[
https://issues.apache.org/jira/browse/ARROW-4350?page=com.atlassian.jira.plugin.system.issuetabpanels:all-tabpanel
]
Joris Van den Bossche updated ARROW-4350:
-----------------------------------------
Description:
Nested numpy arrays cannot be converted to a list-of-list type array:
{code:python}
arr = np.empty(2, dtype=object)
arr[:] = [np.array([1, 2]), np.array([2, 3])]
pa.array([arr, arr])
{code}
results in
{code}
ArrowTypeError: only size-1 arrays can be converted to Python scalars
{code}
Starting from lists of lists works fine:
{code:python}
lists = [[1, 2], [2, 3]]
pa.array([lists, lists]).type
{code}
{code:none}
ListType(list<item: list<item: int64>>)
{code}
Specifying the type explicitly as {{pa.array([arr, arr],
type=pa.list_(pa.list_(pa.int64())))}} does not help.

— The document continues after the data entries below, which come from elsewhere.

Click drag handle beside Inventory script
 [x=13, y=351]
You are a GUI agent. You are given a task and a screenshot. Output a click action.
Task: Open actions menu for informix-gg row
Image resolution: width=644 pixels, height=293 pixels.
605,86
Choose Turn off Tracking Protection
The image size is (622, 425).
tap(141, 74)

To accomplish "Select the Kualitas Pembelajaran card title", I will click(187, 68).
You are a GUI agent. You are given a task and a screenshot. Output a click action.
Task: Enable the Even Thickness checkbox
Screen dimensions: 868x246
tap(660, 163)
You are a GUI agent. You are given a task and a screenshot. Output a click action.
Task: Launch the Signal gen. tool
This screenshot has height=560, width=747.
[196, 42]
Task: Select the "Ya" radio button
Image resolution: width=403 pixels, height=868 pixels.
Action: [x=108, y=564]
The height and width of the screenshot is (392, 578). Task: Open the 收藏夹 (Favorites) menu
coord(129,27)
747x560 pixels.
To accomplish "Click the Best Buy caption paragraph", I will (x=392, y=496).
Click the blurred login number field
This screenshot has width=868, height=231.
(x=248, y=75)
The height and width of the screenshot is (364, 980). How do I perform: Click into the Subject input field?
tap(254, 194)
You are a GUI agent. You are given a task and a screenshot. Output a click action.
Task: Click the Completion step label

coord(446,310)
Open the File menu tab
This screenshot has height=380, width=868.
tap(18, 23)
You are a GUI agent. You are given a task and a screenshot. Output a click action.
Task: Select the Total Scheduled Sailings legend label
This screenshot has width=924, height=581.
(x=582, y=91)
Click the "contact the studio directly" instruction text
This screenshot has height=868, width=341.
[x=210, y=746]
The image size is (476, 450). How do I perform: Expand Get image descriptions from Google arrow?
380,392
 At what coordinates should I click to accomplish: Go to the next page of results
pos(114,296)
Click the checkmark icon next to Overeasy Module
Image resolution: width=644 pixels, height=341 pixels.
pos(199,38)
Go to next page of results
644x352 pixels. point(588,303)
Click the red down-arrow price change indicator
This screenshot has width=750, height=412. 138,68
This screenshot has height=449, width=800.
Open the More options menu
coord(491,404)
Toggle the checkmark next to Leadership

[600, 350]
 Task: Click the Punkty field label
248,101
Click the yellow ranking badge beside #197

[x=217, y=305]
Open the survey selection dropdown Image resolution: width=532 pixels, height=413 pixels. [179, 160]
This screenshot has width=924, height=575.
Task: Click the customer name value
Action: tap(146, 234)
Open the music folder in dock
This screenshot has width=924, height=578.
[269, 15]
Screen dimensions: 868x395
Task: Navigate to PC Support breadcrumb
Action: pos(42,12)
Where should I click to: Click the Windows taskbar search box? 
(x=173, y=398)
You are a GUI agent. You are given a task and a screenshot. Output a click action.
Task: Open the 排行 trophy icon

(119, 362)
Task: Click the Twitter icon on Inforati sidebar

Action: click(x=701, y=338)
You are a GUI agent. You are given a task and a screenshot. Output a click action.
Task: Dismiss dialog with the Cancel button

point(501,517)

Due to this, a round-trip is not working, as the list of list type gives back
an array of arrays in python:
{code:python}
In [2]: lists = [[1, 2], [2, 3]]
...: a = pa.array([lists, lists])
In [3]: a.to_pandas()
Out[3]:
array([array([array([1, 2]), array([2, 3])], dtype=object),
array([array([1, 2]), array([2, 3])], dtype=object)], dtype=object)
In [4]: pa.array(a.to_pandas())
---------------------------------------------------------------------------
ArrowTypeError Traceback (most recent call last)
<ipython-input-4-9fee6dc9d0b8> in <module>
----> 1 pa.array(a.to_pandas())
~/scipy/repos/arrow/python/pyarrow/array.pxi in pyarrow.lib.array()
~/scipy/repos/arrow/python/pyarrow/array.pxi in pyarrow.lib._ndarray_to_array()
~/scipy/repos/arrow/python/pyarrow/error.pxi in pyarrow.lib.check_status()
ArrowTypeError: only size-1 arrays can be converted to Python scalars
{code}
----
Origingal report:
{code:java}
In [19]: df = pd.DataFrame({'a': [[[1], [2]], [[2], [3]]], 'b': [1, 2]})
In [20]: df.iloc[0].to_dict()
Out[20]: {'a': [[1], [2]], 'b': 1}
In [21]: pa.Table.from_pandas(df).to_pandas().iloc[0].to_dict()
Out[21]: {'a': array([array([1]), array([2])], dtype=object), 'b': 1}
In [24]: np.array(df.iloc[0].to_dict()['a']).shape
Out[24]: (2, 1)
In [25]: pa.Table.from_pandas(df).to_pandas().iloc[0].to_dict()['a'].shape
Out[25]: (2,)
{code}
Adding extra array type is not functioning as expected.
More importantly, this would fail
{code:java}
In [108]: df = pd.DataFrame({'a': [[[1, 2],[2, 3]], [[1,2], [2, 3]]], 'b': [[1,
2],[2, 3]]})
In [109]: df
Out[109]:
a b
0 [[1, 2], [2, 3]] [1, 2]
1 [[1, 2], [2, 3]] [2, 3]
In [110]: pa.Table.from_pandas(pa.Table.from_pandas(df).to_pandas())
---------------------------------------------------------------------------
ArrowTypeError Traceback (most recent call last)
<ipython-input-110-4a09836f807e> in <module>()
----> 1 pa.Table.from_pandas(pa.Table.from_pandas(df).to_pandas())
/Users/pengyu/.pyenv/virtualenvs/starscream/2.7.11/lib/python2.7/site-packages/pyarrow/table.pxi
in pyarrow.lib.Table.from_pandas()
1215 <pyarrow.lib.Table object at 0x7f05d1fb1b40>
1216 """
-> 1217 names, arrays, metadata = pdcompat.dataframe_to_arrays(
1218 df,
1219 schema=schema,
/Users/pengyu/.pyenv/virtualenvs/starscream/2.7.11/lib/python2.7/site-packages/pyarrow/pandas_compat.pyc
in dataframe_to_arrays(df, schema, preserve_index, nthreads, columns, safe)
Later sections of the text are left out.